* [Assignment]: Report each line of the records below that holds the word "computer".

* [Data to process]:
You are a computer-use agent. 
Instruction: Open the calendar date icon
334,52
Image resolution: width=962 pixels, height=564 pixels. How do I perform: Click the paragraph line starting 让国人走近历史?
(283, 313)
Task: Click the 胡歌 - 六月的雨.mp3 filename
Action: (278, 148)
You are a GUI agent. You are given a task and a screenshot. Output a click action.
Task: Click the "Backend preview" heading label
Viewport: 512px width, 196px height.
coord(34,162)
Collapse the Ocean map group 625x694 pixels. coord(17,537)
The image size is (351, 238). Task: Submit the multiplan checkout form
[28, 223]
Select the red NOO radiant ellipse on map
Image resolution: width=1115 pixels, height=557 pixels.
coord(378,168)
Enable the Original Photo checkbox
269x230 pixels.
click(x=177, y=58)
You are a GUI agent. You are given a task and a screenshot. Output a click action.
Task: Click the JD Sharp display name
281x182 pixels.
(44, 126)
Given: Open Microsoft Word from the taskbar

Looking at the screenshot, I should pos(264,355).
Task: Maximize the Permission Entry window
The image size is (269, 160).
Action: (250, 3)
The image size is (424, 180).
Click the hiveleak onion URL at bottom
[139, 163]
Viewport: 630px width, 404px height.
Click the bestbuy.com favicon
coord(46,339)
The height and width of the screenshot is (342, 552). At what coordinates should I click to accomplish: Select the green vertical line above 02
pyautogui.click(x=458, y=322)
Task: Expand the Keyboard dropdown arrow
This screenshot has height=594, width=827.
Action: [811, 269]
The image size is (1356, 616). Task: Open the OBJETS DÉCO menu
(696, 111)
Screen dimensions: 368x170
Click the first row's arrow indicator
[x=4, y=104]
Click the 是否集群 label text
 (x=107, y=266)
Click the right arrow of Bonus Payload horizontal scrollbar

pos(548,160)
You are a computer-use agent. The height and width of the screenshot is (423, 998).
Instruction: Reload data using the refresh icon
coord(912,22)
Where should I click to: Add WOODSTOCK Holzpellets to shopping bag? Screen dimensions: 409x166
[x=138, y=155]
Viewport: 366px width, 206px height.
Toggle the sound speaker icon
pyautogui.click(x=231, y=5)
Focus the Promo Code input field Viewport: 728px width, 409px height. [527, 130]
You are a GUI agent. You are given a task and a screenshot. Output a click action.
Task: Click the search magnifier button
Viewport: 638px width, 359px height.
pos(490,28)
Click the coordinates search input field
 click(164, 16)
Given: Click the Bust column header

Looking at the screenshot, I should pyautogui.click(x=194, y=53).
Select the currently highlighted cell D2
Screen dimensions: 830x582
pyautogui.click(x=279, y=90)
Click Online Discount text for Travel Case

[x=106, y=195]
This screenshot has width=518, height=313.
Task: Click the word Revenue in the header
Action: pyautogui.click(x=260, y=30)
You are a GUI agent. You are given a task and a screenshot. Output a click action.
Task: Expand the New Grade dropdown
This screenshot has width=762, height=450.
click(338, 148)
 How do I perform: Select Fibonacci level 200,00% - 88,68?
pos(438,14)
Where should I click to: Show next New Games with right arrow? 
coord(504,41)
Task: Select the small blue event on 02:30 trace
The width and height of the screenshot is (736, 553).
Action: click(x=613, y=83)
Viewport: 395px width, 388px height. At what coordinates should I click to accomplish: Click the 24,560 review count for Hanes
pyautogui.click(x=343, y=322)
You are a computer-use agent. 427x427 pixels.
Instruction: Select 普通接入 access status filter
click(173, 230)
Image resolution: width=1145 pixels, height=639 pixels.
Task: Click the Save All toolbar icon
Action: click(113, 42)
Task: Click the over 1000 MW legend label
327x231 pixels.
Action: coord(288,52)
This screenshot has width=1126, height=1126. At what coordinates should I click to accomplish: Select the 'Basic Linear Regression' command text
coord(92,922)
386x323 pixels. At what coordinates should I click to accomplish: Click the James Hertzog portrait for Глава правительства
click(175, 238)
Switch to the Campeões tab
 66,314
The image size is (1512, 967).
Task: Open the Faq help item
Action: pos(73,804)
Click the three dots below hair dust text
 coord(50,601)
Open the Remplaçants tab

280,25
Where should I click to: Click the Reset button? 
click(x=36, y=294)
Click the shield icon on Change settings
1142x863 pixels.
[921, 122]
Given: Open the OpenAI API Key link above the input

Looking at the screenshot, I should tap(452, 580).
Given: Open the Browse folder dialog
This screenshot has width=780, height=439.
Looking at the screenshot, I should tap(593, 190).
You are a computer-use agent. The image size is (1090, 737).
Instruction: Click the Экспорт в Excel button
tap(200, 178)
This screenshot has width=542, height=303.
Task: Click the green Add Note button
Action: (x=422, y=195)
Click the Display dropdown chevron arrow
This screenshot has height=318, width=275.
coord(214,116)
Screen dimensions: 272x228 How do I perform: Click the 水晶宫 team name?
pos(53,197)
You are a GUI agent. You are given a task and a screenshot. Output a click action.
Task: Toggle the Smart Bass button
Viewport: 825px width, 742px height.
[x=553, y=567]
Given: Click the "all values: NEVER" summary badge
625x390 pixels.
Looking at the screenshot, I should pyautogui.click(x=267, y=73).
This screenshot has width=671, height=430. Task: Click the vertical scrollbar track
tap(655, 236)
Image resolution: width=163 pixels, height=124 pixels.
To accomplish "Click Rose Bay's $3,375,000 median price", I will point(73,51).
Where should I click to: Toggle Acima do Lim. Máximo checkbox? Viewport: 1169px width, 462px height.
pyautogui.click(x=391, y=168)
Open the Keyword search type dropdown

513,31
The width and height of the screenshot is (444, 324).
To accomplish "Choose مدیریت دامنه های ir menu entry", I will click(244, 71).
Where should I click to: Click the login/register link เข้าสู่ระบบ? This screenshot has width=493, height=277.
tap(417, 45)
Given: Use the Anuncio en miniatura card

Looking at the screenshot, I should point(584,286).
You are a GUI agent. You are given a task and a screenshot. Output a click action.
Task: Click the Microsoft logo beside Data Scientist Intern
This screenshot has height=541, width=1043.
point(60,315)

* [Output for this exercise]:
You are a computer-use agent. 
You are a computer-use agent. The height and width of the screenshot is (423, 998).
You are a computer-use agent. 427x427 pixels.
You are a computer-use agent. The image size is (1090, 737).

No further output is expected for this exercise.